#### CHALLENGE:
Identify each line of the records below that contains the string "Task" and reproduce those lines verbatim.

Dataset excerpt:

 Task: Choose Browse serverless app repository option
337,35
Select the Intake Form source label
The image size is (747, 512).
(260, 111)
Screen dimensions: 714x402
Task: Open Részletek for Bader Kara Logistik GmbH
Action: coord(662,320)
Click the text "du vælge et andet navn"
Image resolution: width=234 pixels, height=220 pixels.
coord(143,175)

#### SOLUTION TO THIS PROBLEM:
 Task: Choose Browse serverless app repository option
Task: Open Részletek for Bader Kara Logistik GmbH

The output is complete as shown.